Uzbekistan hosts a little over 4 mln hectares of arable land, equating to about 10.3% of the country’s land area, and on roughly 1 mln hectares of this land, cotton is grown. In a bid to increase domestic food production, last November President Mirziyoyev announced that 80,000 hectares of land for cotton would be re-allocated for food production. This is in line with the government’s plan to increase wheat production to 7.7 mln tons (up from 6.5 mln tons in 2020) and 23 mln tons of horticultural products. It was further announced that the Ministry of Agriculture will be tasked with reclaiming 100,000 hectares of agricultural land in order to further increase planting area.
In April, the government also proposed extending the exemption of value-added tax (VAT) on imported foodstuffs through the remainder of 2022 in order to decrease domestic prices and counteract rising inflationary pressures. The VAT exemption will cover meat, oilseeds, butter, and a variety of horticultural products.
While we are anxiously waiting for some food processors and dried fruit companies to IPO (we believe they will in due course as the capital markets develop further, making it easier for companies to raise larger amounts of capital), in the meantime, we believe Uzbekistan is well-positioned in the current global environment of rising protectionism and resource nationalism.
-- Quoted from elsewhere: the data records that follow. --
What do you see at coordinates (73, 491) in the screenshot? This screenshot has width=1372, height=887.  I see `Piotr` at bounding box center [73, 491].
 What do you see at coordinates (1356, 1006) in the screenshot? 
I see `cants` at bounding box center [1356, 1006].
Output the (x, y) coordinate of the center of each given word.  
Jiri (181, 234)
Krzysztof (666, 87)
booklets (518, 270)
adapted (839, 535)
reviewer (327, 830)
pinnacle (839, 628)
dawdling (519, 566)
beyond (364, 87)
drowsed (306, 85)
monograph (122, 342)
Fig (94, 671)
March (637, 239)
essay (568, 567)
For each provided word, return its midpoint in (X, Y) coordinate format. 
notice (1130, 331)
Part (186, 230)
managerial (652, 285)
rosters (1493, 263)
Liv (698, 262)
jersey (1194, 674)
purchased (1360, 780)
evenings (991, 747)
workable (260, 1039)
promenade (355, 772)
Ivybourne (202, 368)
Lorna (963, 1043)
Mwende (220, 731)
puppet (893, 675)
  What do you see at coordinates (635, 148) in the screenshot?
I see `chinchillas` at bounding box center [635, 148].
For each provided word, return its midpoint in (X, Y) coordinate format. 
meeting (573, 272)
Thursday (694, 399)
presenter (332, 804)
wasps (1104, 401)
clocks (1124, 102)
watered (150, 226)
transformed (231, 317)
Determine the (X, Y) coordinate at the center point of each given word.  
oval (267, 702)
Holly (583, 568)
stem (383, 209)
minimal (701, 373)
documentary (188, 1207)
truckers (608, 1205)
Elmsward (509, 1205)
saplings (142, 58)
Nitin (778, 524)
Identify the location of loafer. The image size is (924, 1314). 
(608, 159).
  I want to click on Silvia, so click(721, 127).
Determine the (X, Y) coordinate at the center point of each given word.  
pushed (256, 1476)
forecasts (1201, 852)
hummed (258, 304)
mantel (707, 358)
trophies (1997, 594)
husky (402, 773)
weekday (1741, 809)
Uzbekistan continues to impress us with its semi-protectionist policies and focus on decreasing reliance on the global economy for its economic and social stability. Certainly taboo in the context of “pro-globalisation”, we don’t think it would be unlikely to see countries following in Uzbekistan’s footsteps over the coming years as the battle to secure resources and bolster domestic supply chains goes mainstream; this is one of the key ingredients to Uzbekistan maintaining social stability and allowing the government to focus on growth and further liberalization initiatives. We continue to remain optimistic about Uzbekistan and believe now is the time to be involved in the country’s growth story as the proverbial train is only just leaving the station.
At the end of April 2022, the fund was invested in 28 names and held 8.0% in cash. The portfolio was allocated to Uzbekistan (91.93%) and Kyrgyzstan (0.04%). The sectors with the largest allocation of assets were materials (53.0%) and financials (23.2%). The fund’s estimated weighted harmonic average trailing 12 months P/E ratio (only companies with profit) was 6.09x, the estimated weighted harmonic average P/B ratio was 1.29x, and the estimated weighted average portfolio dividend yield was 4.68%.